Die Voruntersuchungen

Die Voruntersuchungen beginnen mit einer ausführlichen Anamnese, in der die Vorgeschichte des Patienten  (Art, Dauer und Ausmaß der Hörbeeinträchtigung) genau abgeklärt werden.

Bei einem eintägigen ambulanten Termin werden u.a. verschiedene audiologische Tests durchgeführt:

 

Tonaudiogramm:

Ein Tonaudiogramm wird mit dem Ziel durchgeführt, die Hörschwelle des Patienten zu ermitteln. Die Hörschwelle ist der Schalldruckpegel, bei dem Töne gerade noch wahrgenommen werden.

 

Sprachaudiogramm:

Das Sprachaudiogramm ist ein Sprachverständlichkeitstest, bei dem untersucht wird, inwieweit der Patient Sprache (Silben, Wörter und Sätze) hören und verstehen kann.
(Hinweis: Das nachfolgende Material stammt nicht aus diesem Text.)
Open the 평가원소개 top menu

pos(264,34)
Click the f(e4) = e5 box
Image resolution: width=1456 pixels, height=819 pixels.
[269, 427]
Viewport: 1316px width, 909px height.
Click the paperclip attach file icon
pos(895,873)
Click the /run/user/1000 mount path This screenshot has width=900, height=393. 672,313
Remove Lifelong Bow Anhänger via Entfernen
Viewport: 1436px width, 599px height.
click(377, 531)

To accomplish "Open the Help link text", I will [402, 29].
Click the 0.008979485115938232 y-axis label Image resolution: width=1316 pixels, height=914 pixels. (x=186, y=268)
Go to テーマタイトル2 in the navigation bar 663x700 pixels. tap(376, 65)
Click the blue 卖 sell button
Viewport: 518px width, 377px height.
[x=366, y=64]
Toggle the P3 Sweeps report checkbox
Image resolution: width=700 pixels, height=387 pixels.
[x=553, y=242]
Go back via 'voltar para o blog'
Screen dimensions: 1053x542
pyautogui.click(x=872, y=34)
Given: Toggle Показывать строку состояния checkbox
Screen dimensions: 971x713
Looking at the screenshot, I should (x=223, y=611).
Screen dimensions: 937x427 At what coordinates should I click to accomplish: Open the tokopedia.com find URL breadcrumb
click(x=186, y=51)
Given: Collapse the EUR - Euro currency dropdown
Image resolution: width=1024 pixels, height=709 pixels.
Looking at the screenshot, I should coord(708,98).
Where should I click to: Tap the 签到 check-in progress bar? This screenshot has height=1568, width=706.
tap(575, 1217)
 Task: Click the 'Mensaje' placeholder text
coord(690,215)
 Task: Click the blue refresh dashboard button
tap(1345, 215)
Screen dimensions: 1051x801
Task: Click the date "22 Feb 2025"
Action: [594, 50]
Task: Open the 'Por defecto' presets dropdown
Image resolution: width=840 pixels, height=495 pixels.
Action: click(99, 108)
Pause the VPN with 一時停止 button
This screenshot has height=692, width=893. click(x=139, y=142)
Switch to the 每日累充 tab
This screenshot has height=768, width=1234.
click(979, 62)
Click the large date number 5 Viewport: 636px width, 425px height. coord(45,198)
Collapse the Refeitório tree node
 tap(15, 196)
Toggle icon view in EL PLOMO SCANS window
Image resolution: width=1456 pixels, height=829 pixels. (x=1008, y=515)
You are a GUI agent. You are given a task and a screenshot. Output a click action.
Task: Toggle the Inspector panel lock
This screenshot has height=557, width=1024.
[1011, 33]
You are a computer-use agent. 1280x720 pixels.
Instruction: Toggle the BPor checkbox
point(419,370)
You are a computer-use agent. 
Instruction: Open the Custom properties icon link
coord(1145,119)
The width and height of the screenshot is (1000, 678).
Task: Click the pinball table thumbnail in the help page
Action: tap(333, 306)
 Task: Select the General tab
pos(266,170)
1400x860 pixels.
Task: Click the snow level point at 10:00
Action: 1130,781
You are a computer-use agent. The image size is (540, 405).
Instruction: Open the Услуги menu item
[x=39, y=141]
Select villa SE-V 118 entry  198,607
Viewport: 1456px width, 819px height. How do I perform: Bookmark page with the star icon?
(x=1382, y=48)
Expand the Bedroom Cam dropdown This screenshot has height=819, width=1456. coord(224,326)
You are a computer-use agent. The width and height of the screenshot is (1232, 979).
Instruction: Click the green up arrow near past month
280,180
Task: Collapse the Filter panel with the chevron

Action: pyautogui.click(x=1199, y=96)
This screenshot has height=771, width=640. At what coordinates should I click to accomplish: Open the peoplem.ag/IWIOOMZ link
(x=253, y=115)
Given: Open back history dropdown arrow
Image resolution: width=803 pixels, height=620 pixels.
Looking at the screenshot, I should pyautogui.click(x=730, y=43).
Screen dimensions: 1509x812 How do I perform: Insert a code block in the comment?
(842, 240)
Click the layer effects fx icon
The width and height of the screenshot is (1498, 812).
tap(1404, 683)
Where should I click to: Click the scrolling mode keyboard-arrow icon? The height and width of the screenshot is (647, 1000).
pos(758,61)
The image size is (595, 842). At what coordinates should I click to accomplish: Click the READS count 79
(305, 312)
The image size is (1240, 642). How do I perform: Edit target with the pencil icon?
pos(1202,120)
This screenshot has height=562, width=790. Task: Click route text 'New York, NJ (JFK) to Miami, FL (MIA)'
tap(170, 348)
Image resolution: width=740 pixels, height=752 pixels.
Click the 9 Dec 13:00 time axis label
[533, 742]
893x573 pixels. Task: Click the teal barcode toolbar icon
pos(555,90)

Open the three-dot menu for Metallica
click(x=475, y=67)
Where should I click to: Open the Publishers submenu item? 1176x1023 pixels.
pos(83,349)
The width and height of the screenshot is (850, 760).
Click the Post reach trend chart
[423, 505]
Auch die Effizienz der Hörgeräte-Versorgung eines Patienten kann so überprüft werden.

 

Hirnstammaudiometrie (BERA):

Bei der sog. BERA wird die elektrische Reaktion der Hörbahnen im Gehirn bei akustischer Reizung gemessen. Die Messung erfolgt über aufgeklebte Elektroden an Stirn, Schläfen und Kinn, die Klickreize werden mit Kopfhörern übertragen.

 

Vestibularisdiagnostik:
Bei der Gleichgewichtsprüfung werden zunächst mit Hilfe der sog. Frenzelbrille  Nystagmen (d.h. unkontrollierbare, rhythmisch verlaufende Bewegungen des Auges) beobachtet. Bei der sog. kalorischen Prüfung werden die Gehörgänge einzeln mit warmer und kalter Luft bzw. warmem und kaltem Wasser gespült, um die Erregbarkeit des Vestibularorgans (Gleichgewichtsorgan) zu untersuchen. Dabei werden über eine Videobrille die Augenbewegungen aufgezeichnet. Die Daten werden mit Hilfe des Computers ausgewertet und liefern Anhaltspunkte für eine Störung des vestibulären Systems.

 

Des Weiteren werden eine Computertomographie (CT) des Felsenbeins sowie eine Magnetresonanz-tomographie (MRT) des Schädels gemacht, um genaue bildliche Informationen über die Anatomie des Ohres und des Schädels zu erhalten und um festzustellen, ob die Cochlea mit Flüssigkeit gefüllt ist.

 

In einem abschließenden Gespräch werden die Untersuchungsergebnisse mit dem Patienten besprochen und weitere Fragen geklärt.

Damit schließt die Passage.